Cantor nodded silently.

"Well, there-there was a skull on the floor right beside the jewel. It kind of gave me the creeps. Just when I was thinking of taking that pretty stone along, I got the feeling that the skull was watching me with those shadowy eyes. I decided I would leave the gem and get out of there."

The Theiwar snorted in quiet contempt. Here was a person who didn't have the sense to worry about a bone-crushing fall into a yawning abyss, yet he let himself get alarmed by a mere piece of skeleton!

With a renewed sense of smugness, the dwarf struggled to follow along. He still cursed at frequent intervals, and his fury at the kender's seeming ease of movement grew into a cold determination, fueled by his instinctive antipathy for one who was not Theiwar, was not even mountain dwarf. His resolve was clear: As soon as Emilo showed him where the jewel was, the kender would die.

Finally a lower platform emerged from the darkness, and Cantor sighed, relieved that the interminable descent was almost over. Yet he soon saw that there remained one more challenging section to traverse, for the tangled wreckage of the spiraling steel stairs dangled from the ceiling of a high passageway. Suspended in space, it formed a tenuous connection to the stone floor far below.

Emilo scampered like a monkey down the network of girders, railings, and steps. Even the slight weight of the kender was enough to set the whole mass to spinning slowly, and the dwarf grimaced at the sight of a single bolt, a stud of steel anchored into the bedrock of the cylindrical passage that seemed to support the entire remaining mass of metal. A shrill creak wailed through the air, and Gantor imagined the bolt giving way, carrying the kender into a tangled mass of killing metal.

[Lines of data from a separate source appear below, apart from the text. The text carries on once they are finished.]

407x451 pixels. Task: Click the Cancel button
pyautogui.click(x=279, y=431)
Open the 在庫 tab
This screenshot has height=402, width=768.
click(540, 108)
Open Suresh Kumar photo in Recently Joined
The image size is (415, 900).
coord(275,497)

Of course, the death of his companion would be inconvenient to the exiled Theiwar, since the kender knew where the jewel was. Still, if he were to be left here alone, the Theiwar felt little doubt that he could eventually locate the stone. More significantly, such a collapse would remove Cantor's route down to the treasure that he coveted now with even more fervor than before.

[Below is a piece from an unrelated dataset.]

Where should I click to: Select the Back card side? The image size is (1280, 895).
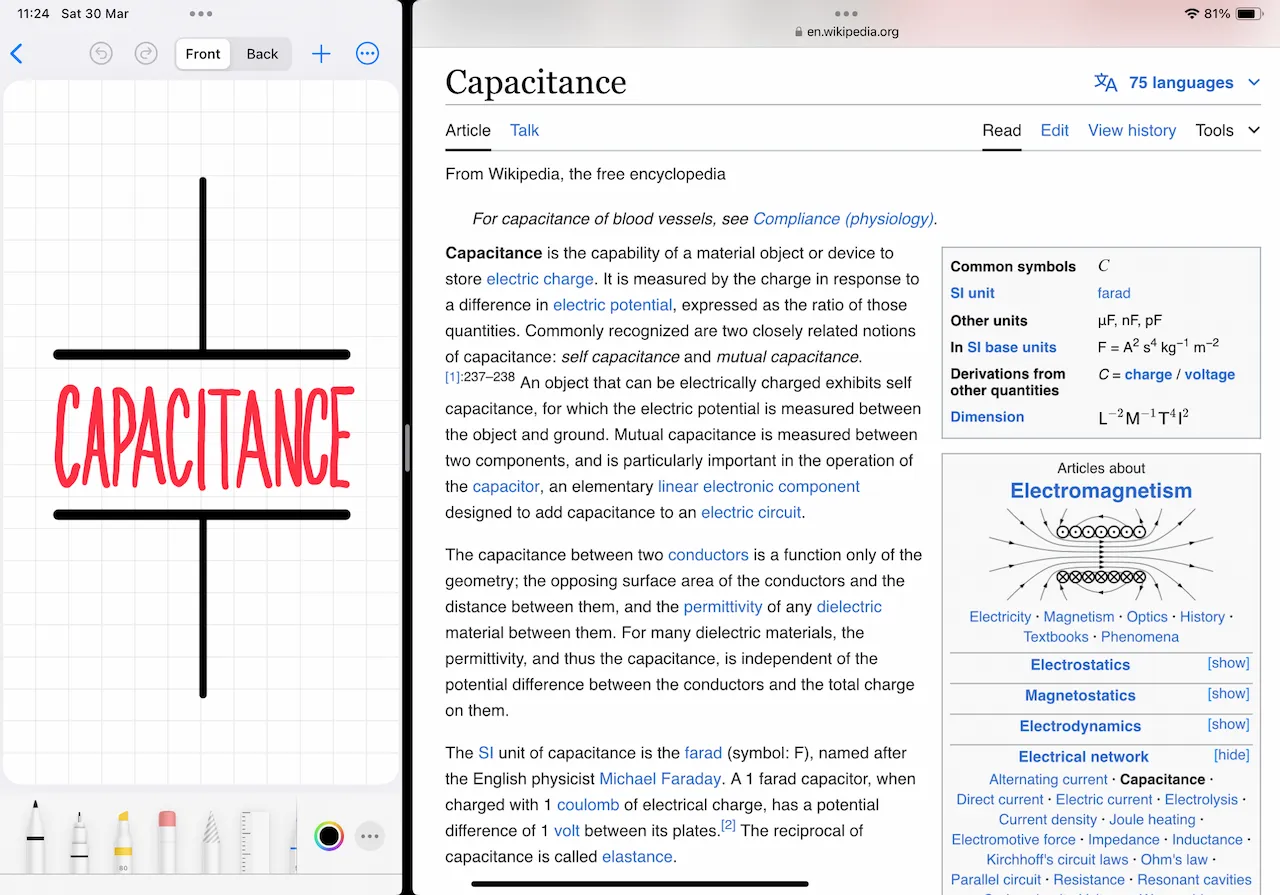pos(262,53)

"It's easy!" cried Emilo, and the high-pitched echo- easy, easy, easy-seemed to mock the dwarf's hesitation. "Just jump over there and slide down the pole."

"Wait!" growled Gantor. He removed his small axe and reversed the weapon in his hand. With a few sharp blows, he drove the bolt back into its socket, secure in the knowledge that the deep pit in the stone was solid and the metal of the support uncorroded and strong.

Only then did he swing onto the framework, feeling his stomach lurch sickeningly as the beams and girders shifted. Again the creak of metal assaulted his ears, but the movement of the mass was less extreme than it had been when Emilo descended. Gritting his teeth, the dwarf scrambled down the rest of the way. When his feet were firmly planted on solid rock, he shifted his weight back and forth, glowering fiercely. His pale eyes were wide, absorbing the darkness, then settling upon the agitated figure of the kender.

"Well, that took a while," said Emilo, a trifle sourly. "It's over this way."

Once again Gantor suppressed his murderous urges, seeing that the wreckage of chambers and corridors around them still created a fairly extensive maze. Yet here the kender seemed to know where he was going with some degree of certainty, for Emilo started along one of the passages, winding easily between great pieces of stone that had fallen from the ceiling. Judging by the coat of dust over the scattered rubble, the Theiwar assumed that the place had been pretty much undisturbed since the convulsive explosion that had rendered Zhaman into Skullcap.